Black Publishers to Celebrate 70th Anniversary
Danny Bakewell, Chair, NNPA
WASHINGTON
(NNPA) -
The Nation's only association of Black newspaper publishers has chosen to commemorate it's 70th year of existence in New York City - the birth place of the Black press - with a line up of civil rights giants, issues panels, glitzy gathers and a first annual Legacy of Excellence dinner. The National Newspaper Publishers Association's annual summer convention will take place at New York's Sheraton Hotel & Towers June 16-19.
This year's theme is "Power to Influence Black America."

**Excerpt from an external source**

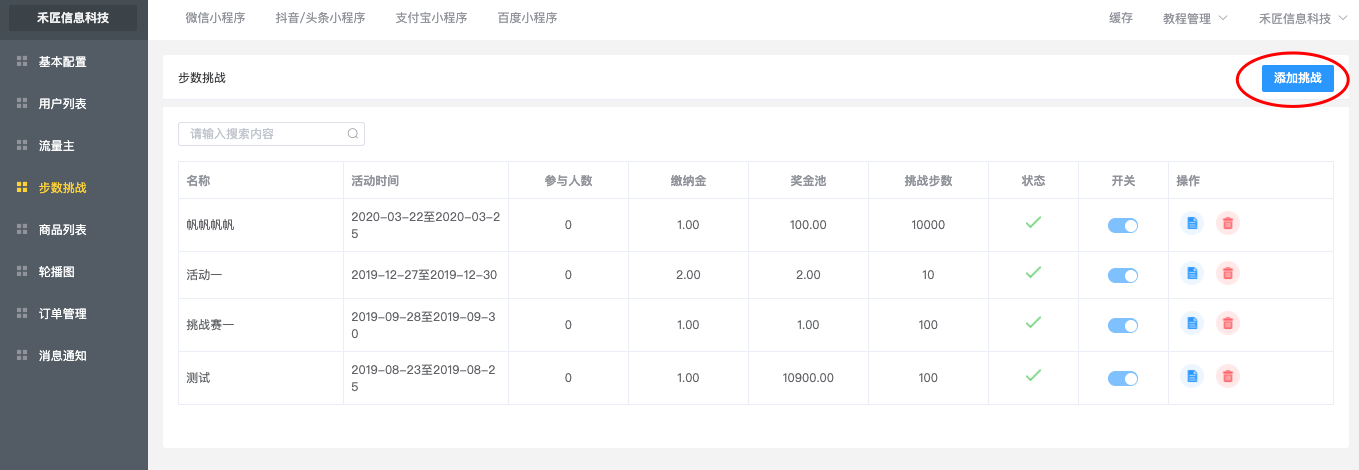
Task: Remove the 测试 challenge with trash icon
Action: pos(1227,376)
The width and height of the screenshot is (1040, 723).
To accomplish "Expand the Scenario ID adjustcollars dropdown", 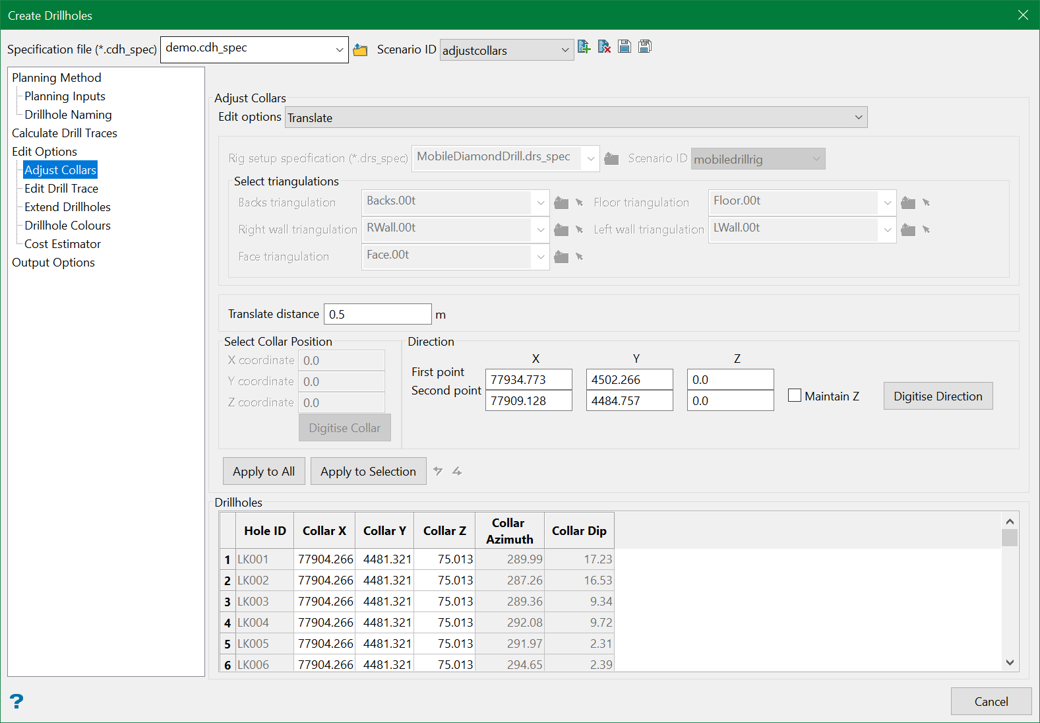I will coord(506,50).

"Our agenda is how do we find common ground in working together to reinforce the challenges of the Black press with advertising?" said Danny Bakewell, chair of the National Newspaper Publishers Association and publisher of the Los Angeles Sentinel. "These companies have mega budgets but they don't advertise with the Black press. Many of our major companies like AT&T, General Motors and Ford have come back online and reunited with the Black Press as major partners." The conference will kick off with a "Press and the Pulpit" breakfast hosted by the Rev. Al Sharpton and a lunch with Dr. Bernice King , daughter of civil rights icon Rev. Martin Luther King Jr. The following day, a breakfast and lunch is scheduled with Marc Morial, president and chief executive officer of the National Urban League and the Rev. Jesse Jackson followed by a panel where national civil rights leaders will discuss the crisis in Black America. The panel will also include Morial, Jackson, NAACP's president and chief executive Benjamin Jealous, Dr. Michael Lomax, the president and chief executive officer of the United Negro College Fund, Harvard Law School professor Charles Ogletree and Kathy Times, president of the National Association of Black Journalists.

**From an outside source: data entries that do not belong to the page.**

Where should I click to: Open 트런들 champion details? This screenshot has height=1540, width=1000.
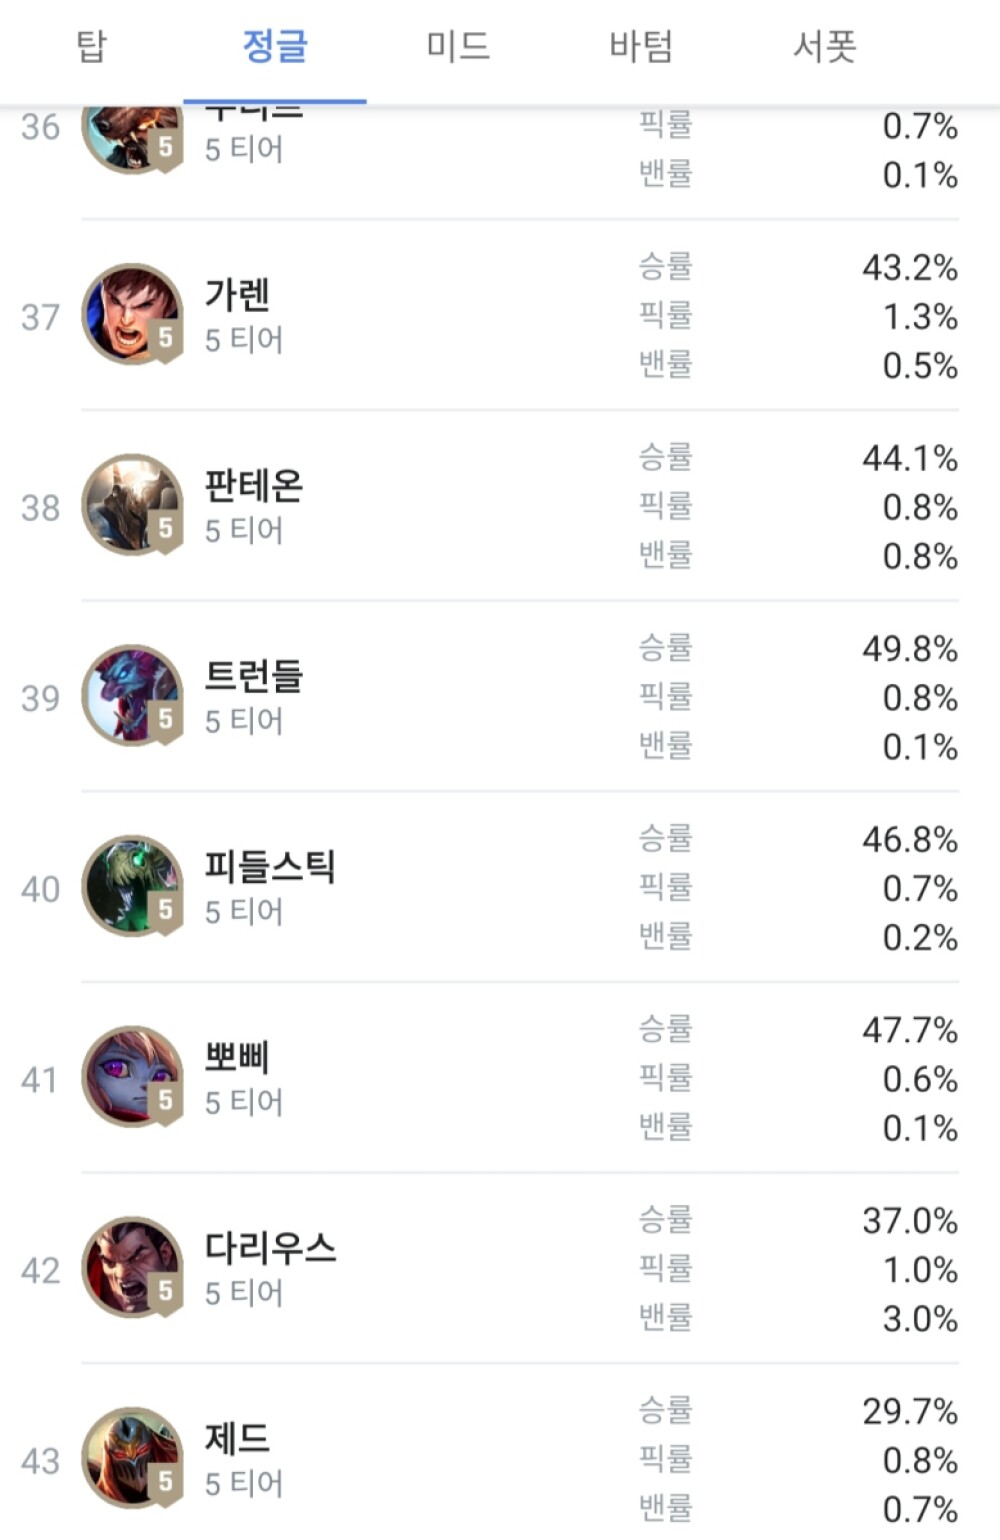click(254, 677)
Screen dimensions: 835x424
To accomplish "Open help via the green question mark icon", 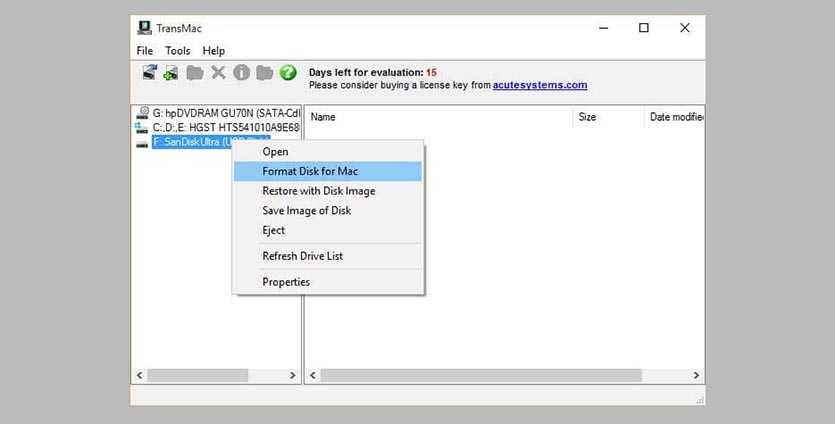I will [x=288, y=73].
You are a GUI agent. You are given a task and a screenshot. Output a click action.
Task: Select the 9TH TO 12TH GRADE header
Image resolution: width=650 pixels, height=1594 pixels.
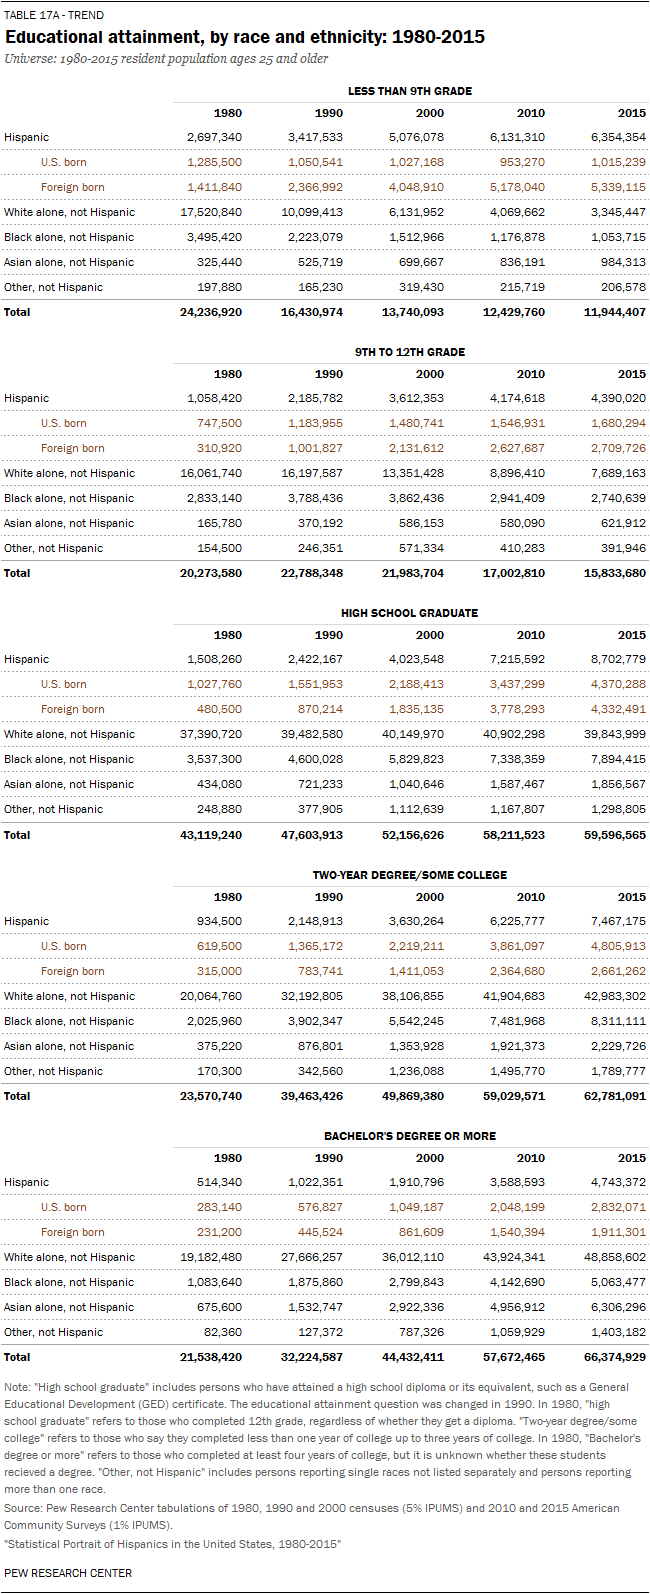pos(410,352)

Among the string of coveted awards, the top John B. Russwurm Trophy will be given to the newspaper receiving the most points in all 22 Merit Awards categories. Also, for the second year, the Thomas Morgan III Merit Award for HIV/AIDS Education will be given to the NNPA member newspaper which demonstrates the most exemplary original HIV/AIDS coverage from last year.
The first annual Legacy of Excellence dinner gala and awards presentation will anchor the week. _With the founding of the nation's first Black newspaper, the Freedom's Journal, in 1827 by two free Black men, John Russwurm and Rev. Samuel Cornish, New York is the official birthplace of the Black press. Today there are historic Black newspapers in New York City that are members of NNPA- the New York Amsterdam News, the New York Beacon, the New York Carib News, and the New York Daily Challenge, as well as eight others around the state and immediate area. _ "This has been a landmark year for the Black press," Bakewell said. "We have resurfaced bigger, bolder than ever and it's because of extraordinary leadership of Black publishers across the country and this is just the beginning."